Urus Kartu Pengganti Tanpa Bolak Balik

Setelah blokir permanen, minta langsung kartu pengganti di telepon yang sama. Kamu tidak perlu ke cabang kecuali diminta verifikasi khusus. Kartu baru biasanya dikirim 7 sampai 14 hari kerja ke alamat domisili atau kantor, sesuai kebijakan masing-masing bank.

Siapkan biaya penggantian. Besarannya bisa berbeda per bank dan jenis kartu, jadi tanya nominal pastinya ke petugas dan minta dicatat. Ada bank yang gratis untuk pencurian dengan surat polisi, ada yang tetap tagih biaya cetak dan kirim. Tanya juga apakah limit, sisa poin, dan tenor cicilan lama ikut pindah otomatis.

Saat kartu baru datang, aktifkan lewat aplikasi, tanda tangan di panel belakang, dan ganti PIN. Lalu update semua autopay. Listrik, internet, langganan streaming, e-wallet top up otomatis, dan cicilan marketplace. Satu yang kelewat bisa gagal bayar dan kena denda.

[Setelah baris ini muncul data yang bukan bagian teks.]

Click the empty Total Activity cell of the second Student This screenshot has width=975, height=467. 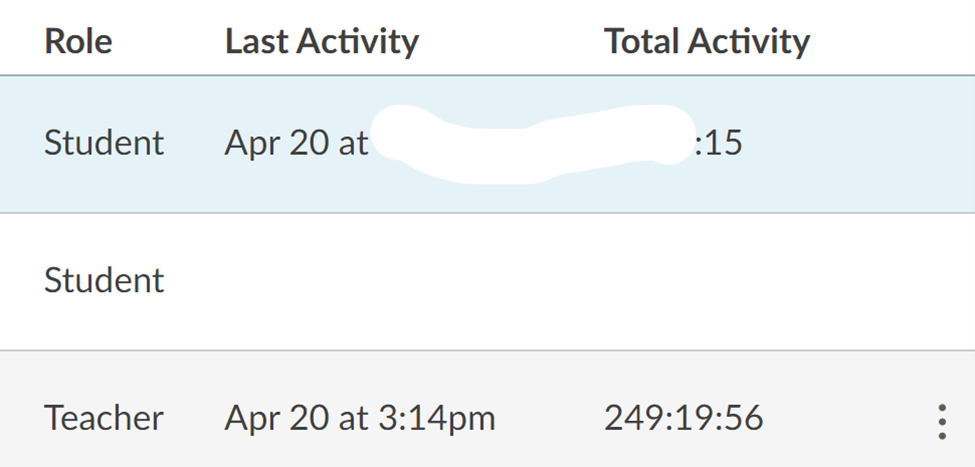[x=700, y=280]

Kalau butuh uang tunai saat kartu kosong, jangan panik. Kamu masih bisa pakai opsi lain seperti tarik tunai tanpa kartu dari tabungan lewat aplikasi bank. Jadi kebutuhan harian tidak berhenti total sambil nunggu kurir datang.

Tetap Bisa Bayar Sambil Nunggu Kartu Baru

Masa tunggu 1 sampai 2 minggu itu yang bikin orang stres. Padahal hidup jalan terus. Pindahkan belanja harian ke debit, QRIS, atau e-wallet yang saldonya kamu kontrol. Ini juga momen bagus buat rem belanja impulsif.

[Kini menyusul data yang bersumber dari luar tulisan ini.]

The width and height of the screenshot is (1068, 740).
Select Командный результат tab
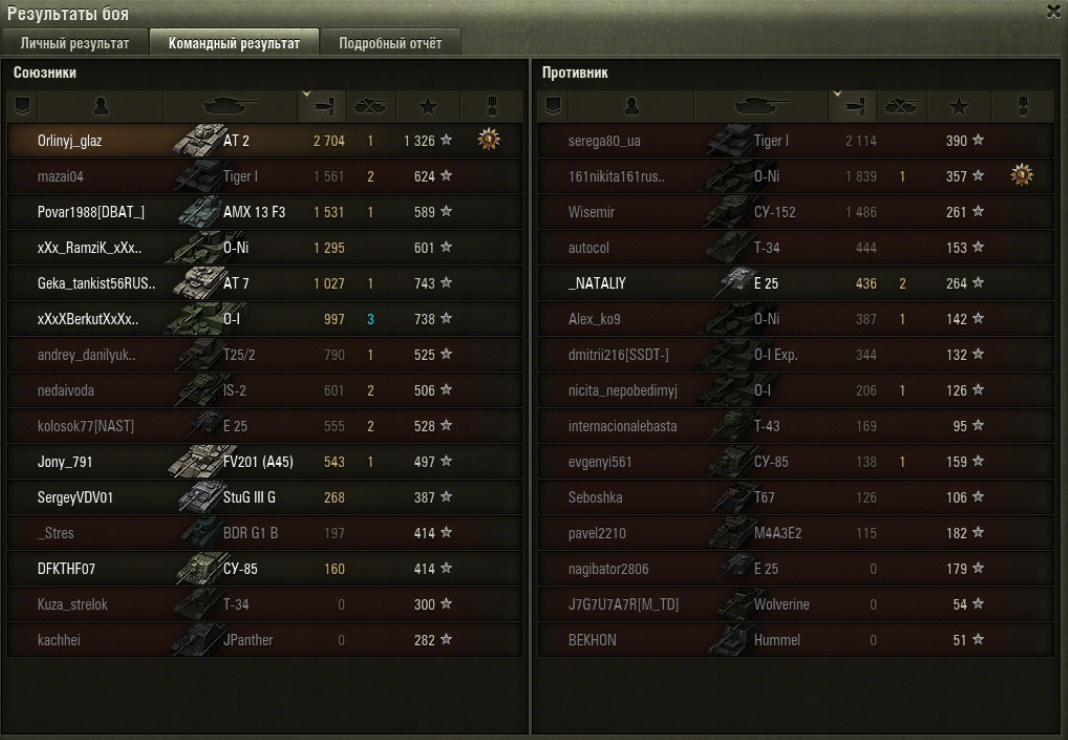coord(234,43)
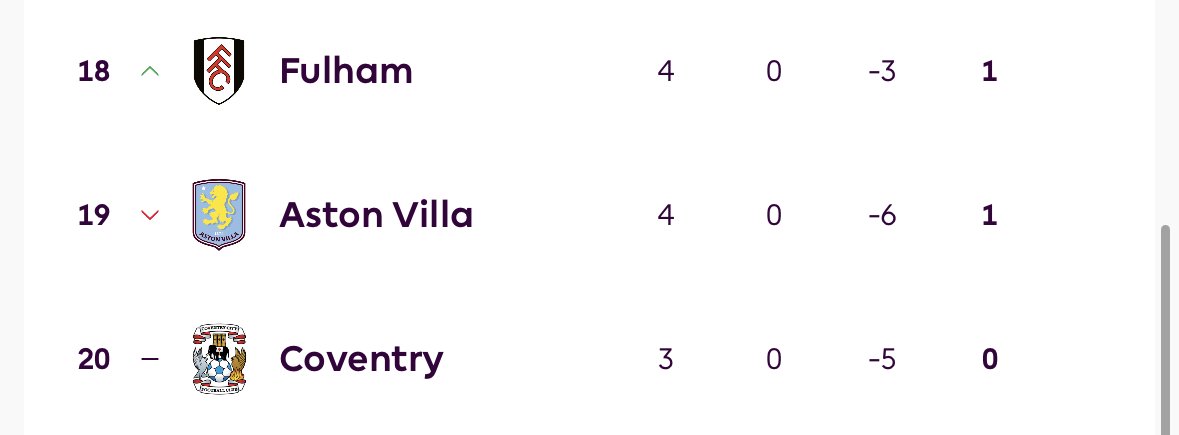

Untuk belanja online yang biasa pakai kartu, cek apakah bank kamu kasih kartu virtual sementara di aplikasi. Beberapa bank menerbitkan nomor virtual baru yang bisa dipakai walau fisik belum datang. Kalau tidak ada, pakai debit atau bayar pakai QRIS dulu.

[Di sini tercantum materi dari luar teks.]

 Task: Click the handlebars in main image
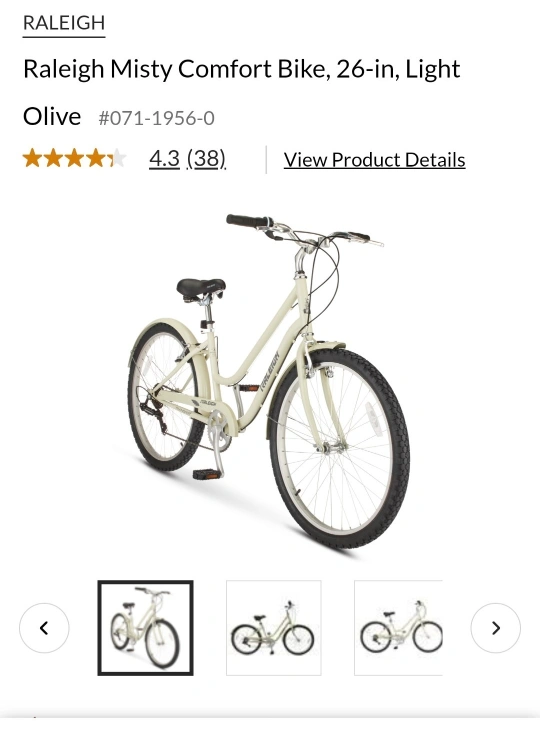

Jangan apply kartu baru di bank lain cuma karena tidak sabar. Satu aplikasi baru berarti satu cek riwayat kredit lagi. Fokus bereskan satu kartu pengganti, jaga tagihan tetap lancar, skor kamu aman.

Catat juga tanggal cetak tagihan berikutnya. Kadang kartu pengganti datang mepet jatuh tempo. Bayar lewat virtual account atau mobile banking pakai nomor pelanggan, tidak perlu gesek fisik.

Kalau Begini, Kamu Pilih Yang Mana

Kalau lupa taruh di rumah dan belum ada transaksi aneh, pilih kunci dari aplikasi dan cari 24 jam. Kalau ketemu, buka lagi. Beres tanpa ganti nomor.

Kalau jatuh di tempat umum, dompet hilang, atau dicopet, pilih blokir permanen plus ganti baru. Jangan ambil risiko demi hemat biaya cetak. Minta nomor laporan, cek mutasi, sanggah yang asing.

Kalau sudah ada transaksi fraud, pilih jalur dispute resmi dan bayar porsi yang sah tepat waktu. Simpan semua bukti blokir, screenshot mutasi, dan surat kehilangan sampai tagihan dua bulan ke depan bersih. Itu cara paling tenang buat balikin kontrol limit kamu.

Disclaimer: Seluruh konten di situs ini disediakan hanya untuk tujuan informasional dan tidak dimaksudkan sebagai saran, rekomendasi, atau ajakan untuk melakukan pinjaman maupun membeli/menjual produk apa pun—lakukan riset Anda sendiri. Setiap keputusan yang diambil pengguna mengandung risiko dan dapat menimbulkan kerugian; seluruh risiko atas keputusan tersebut menjadi tanggung jawab masing-masing pengguna, bukan tanggung jawab GENHEBAT.COM.